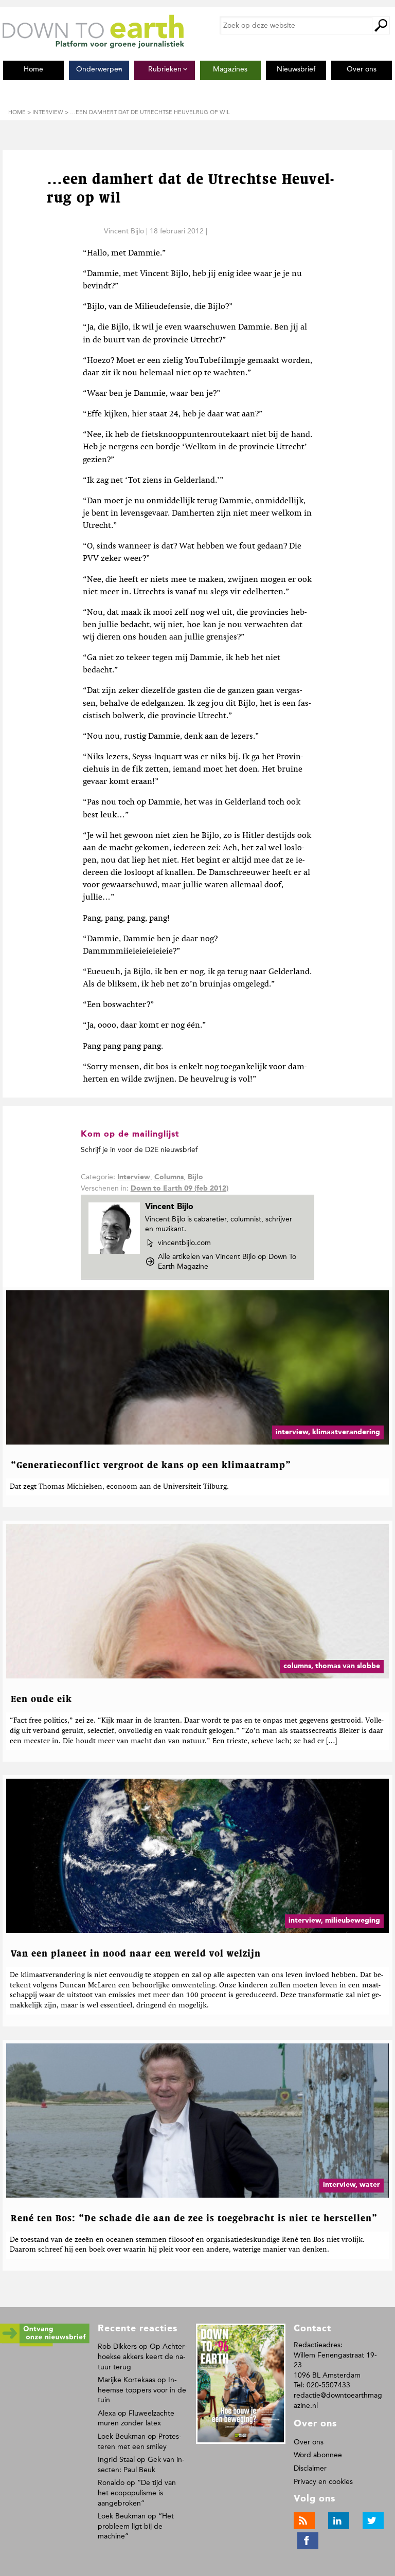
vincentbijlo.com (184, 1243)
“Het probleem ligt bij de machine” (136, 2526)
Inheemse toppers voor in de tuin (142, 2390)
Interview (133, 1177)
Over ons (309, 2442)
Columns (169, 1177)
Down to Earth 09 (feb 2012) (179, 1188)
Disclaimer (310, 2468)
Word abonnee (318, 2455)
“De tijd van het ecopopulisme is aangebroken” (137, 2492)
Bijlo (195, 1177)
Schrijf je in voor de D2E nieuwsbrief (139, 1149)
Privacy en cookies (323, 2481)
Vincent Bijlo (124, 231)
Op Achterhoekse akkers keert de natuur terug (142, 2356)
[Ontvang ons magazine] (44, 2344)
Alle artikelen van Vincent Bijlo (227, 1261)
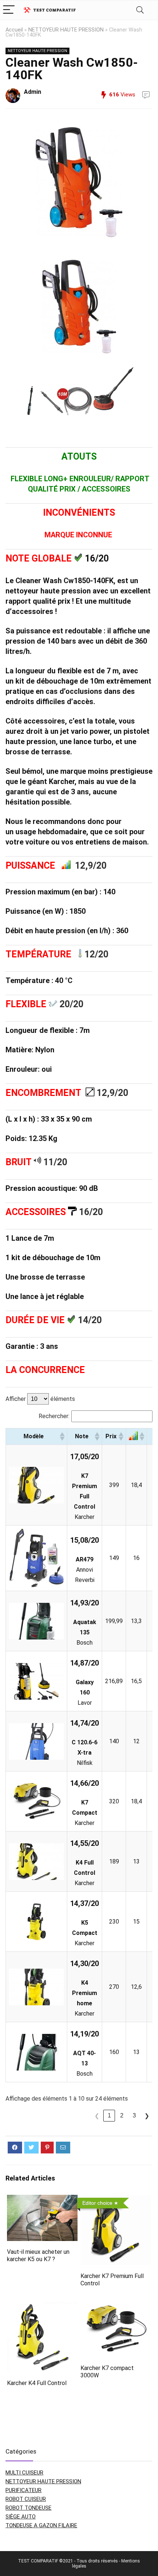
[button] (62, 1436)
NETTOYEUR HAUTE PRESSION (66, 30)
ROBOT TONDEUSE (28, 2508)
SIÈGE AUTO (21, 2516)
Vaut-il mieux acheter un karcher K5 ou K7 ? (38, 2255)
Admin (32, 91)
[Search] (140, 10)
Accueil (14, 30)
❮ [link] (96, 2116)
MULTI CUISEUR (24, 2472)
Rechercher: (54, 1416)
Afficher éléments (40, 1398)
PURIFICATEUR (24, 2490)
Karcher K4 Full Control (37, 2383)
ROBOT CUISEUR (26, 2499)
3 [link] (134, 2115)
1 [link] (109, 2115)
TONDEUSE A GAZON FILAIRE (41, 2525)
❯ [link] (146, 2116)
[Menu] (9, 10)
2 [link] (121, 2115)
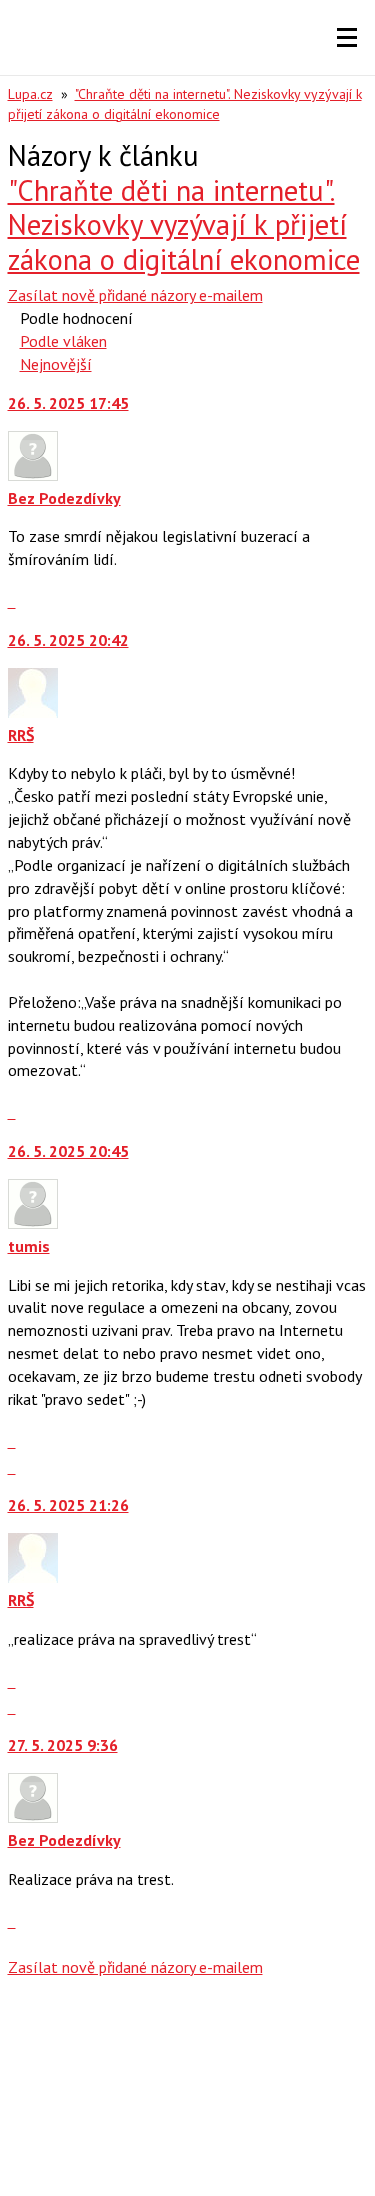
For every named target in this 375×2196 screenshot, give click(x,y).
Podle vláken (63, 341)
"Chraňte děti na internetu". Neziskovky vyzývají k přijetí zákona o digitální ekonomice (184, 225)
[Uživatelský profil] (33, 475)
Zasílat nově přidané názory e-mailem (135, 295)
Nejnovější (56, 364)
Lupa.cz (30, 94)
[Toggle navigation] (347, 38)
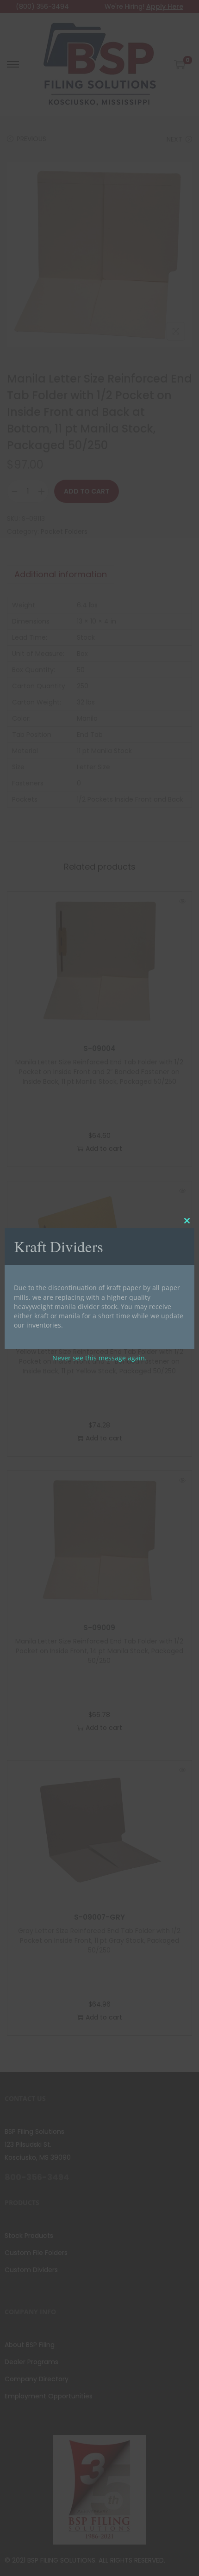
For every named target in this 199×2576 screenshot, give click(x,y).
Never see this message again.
——
## Your instructions
The requested output is the line holding "For every named target in this 199×2576" and every line after it up to the last line of the listing, exactly, with nothing else.

## Exercise answer
For every named target in this 199×2576 screenshot, give click(x,y).
Never see this message again.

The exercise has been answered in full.